At this point, my luck began to sour. The
trickster Jack Vintian pulled three Black Jacks in a row, and I ended
up losing nearly all of my money. The only way I could recover from my
loss was by betting 640 coins, which I no longer had. Not wanting to
lose all of the money I had made in the past 4 hours or so, I paid a
visit to the bank and pulled out the money I needed from my
Phantasmonomicon fund. I placed the bulging stack of coins down on the
Black Jack table, and crossed my fingers. To my profound relief, I won.
I rushed back to the bank, deposited the money I had withdrawn, and
returned to the table.

I played for several more games, and started to
win once more.
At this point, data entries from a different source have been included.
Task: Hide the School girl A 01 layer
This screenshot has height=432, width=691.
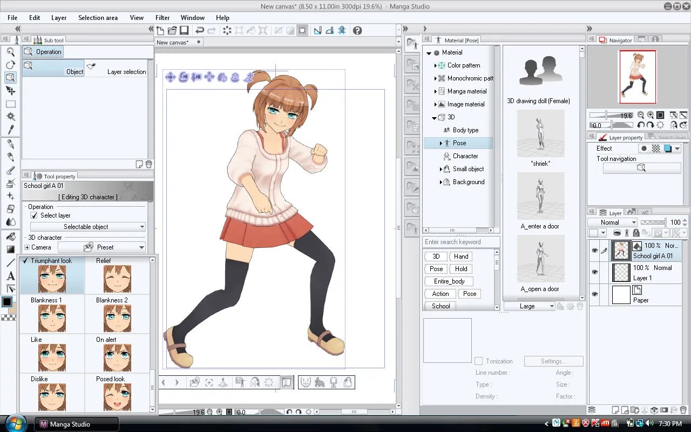Action: 594,251
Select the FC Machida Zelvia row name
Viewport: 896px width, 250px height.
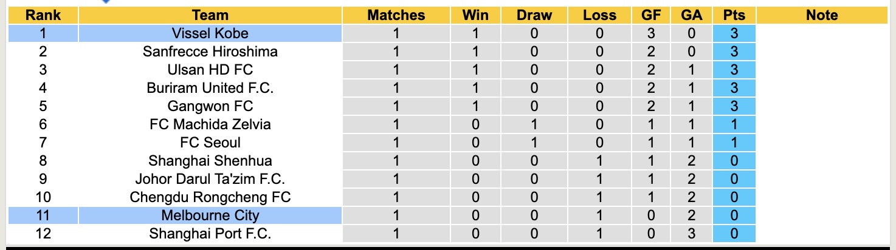tap(210, 124)
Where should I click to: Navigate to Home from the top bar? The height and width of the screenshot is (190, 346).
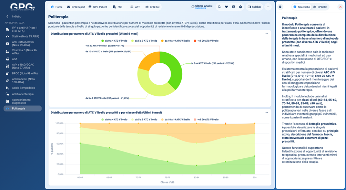(57, 7)
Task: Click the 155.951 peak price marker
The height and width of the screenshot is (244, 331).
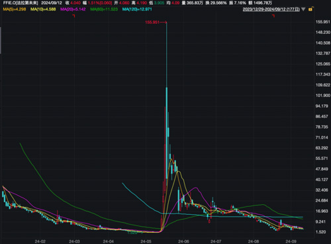Action: coord(152,23)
However, once I hit 1100 coins, I began losing again.
Soon, I found myself in the same predicament I was in before. I had to
withdraw 640 coins from the bank again, to get back the money I had
gambled. This time, however, I lost the hand. I was shocked, my head
was spinning, and I began to lose my wits. I returned to the bank
again, and this time I withdrew all my savings. I then rushed back to
the Black Jack table, and placed down my bet of 1280 coins. To my
dismay, the dealer dealt me a lousy hand of 14, which I did not want to
risk by hitting. I stood with 14, and slowly watched as Vintian drew
his cards. 3-5-6-2-9-BUST!!! I had won my money back!

I jumped up and down in elation, and ran down to
Dartalion, who had been watching the game, and gave him a big hug.
That’s when I realized that the dealer hadn’t payed me yet. I returned
to the table, and demanded that I be payed my winnings. However, the
dealer feigned ignorance, and refused to pay me my money. I was
furious, but there was little I could do about it with the bouncer
watching. I had lost all of my winnings and savings, and was left with
only 200 coins. A little crazed by this point, I bet the rest of the
money I had, and began working my way up once more. I managed to reach
as high as 1400 coins, before I lost all of my money again. This time I
was totally broke. I left the casino, and headed for the library in a
daze. I’d lost every single coin I owned. It would take me forever now
to save up enough for a Phantasmonomicon.

That night, I could hardly sleep. My mind was
racing, thinking of how I could get my hard earned money back. Robbing
the casino was out of the question. I scrutinized my gambling strategy,
and decided I hadn’t been careful enough. I spent the rest of the night
thinking of ways in which to improve my strategy, and by the end of the
night I had a strategy that I felt was foolproof. Now, if I could only
borrow 1000 coins from someone, I could make back all of the money I
had lost, and make a hefty profit to boot.

The next day…

Totally convinced that my plan was going to work,
I set about trying to borrow a thousand coins from someone. In town I
ran into my friend Wormtounge, who is a merchant and banker of sorts,
and he agreed to lend me 900 coins at 5% interest a month, with the
collateral of two chains. I quickly agreed to the offer, and rushed to
casino to test out my revised theory. I played careful this time, and
made sure not to bet too high, or rush my bidding. After an hour or so,
my 900 coins had blossomed into 1600. However, chance is a screwy
thing. Every probability curve has it’s low end. In the games that
followed, I managed to lose every hand I played, and lost every single
penny I had made in the past hour, as well as the money I had been
loaned from Wormtounge.

Now, not only am I broke, but I am also in a lot
of debt as well. I thought I could win at the Black Jack game, but I
was wrong. I suppose there is a lesson to be learned from all this.
Perhaps it is “Stop playing while you’re ahead,” or “Casinos don’t get
rich by losing,” or “Not even mystics can outsmart probability.”
Whatever it is, the one thing I know for sure is that if Jack Vintian
ever finds himself alone in the Badlands, he will be wishing that the
only thing I take from him is his money.